▼

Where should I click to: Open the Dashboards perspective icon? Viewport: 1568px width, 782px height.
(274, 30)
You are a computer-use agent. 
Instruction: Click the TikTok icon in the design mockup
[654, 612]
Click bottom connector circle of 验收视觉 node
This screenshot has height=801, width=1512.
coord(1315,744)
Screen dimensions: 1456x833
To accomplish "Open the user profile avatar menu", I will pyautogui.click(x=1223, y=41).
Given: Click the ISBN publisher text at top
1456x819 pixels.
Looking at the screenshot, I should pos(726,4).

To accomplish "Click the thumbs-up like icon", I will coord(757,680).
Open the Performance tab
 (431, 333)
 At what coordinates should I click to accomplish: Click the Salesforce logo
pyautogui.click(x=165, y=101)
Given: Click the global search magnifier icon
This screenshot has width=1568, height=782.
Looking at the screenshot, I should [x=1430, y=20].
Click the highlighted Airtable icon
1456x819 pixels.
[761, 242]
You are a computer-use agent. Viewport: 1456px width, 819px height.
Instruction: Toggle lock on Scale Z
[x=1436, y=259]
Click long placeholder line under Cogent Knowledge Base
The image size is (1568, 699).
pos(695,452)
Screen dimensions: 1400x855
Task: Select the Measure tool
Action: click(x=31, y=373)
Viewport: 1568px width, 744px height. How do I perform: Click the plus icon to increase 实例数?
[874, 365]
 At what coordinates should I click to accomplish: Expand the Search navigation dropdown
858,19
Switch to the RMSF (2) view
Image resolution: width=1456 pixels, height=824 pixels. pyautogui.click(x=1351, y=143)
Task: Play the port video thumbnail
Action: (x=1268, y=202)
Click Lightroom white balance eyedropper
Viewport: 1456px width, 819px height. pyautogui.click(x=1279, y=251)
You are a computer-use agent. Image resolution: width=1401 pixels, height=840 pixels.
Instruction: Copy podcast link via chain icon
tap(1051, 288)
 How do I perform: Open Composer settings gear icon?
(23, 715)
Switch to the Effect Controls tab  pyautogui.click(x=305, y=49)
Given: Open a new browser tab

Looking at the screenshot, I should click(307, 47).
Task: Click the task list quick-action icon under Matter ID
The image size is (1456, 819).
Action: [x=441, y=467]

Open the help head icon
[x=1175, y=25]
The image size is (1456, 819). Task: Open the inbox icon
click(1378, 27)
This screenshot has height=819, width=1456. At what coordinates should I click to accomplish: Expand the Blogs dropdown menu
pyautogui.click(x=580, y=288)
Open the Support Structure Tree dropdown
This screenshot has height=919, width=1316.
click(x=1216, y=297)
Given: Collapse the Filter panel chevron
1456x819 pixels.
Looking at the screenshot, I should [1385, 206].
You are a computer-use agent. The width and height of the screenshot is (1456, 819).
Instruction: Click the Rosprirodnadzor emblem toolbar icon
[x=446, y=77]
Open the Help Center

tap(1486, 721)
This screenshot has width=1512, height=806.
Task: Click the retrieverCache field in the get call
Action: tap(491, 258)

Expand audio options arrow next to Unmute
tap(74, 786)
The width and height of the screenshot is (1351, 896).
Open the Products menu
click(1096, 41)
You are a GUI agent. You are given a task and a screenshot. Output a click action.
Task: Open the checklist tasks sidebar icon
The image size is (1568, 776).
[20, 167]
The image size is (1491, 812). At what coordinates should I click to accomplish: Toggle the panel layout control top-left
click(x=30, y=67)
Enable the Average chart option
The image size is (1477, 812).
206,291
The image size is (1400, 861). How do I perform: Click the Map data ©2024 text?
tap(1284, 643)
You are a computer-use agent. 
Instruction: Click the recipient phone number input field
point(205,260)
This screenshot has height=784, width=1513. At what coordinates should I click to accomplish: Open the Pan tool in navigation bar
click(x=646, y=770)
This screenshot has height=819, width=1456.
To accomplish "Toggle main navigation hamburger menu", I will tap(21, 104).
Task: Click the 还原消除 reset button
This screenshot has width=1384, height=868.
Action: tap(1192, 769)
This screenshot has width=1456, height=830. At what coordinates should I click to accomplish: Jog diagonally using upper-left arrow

▲

* **TASK OBJECTIVE**
If a line contains the word "will", it counts; say how many such lines there are in the data above, and nothing else.

* **WRITTEN ANSWER**
3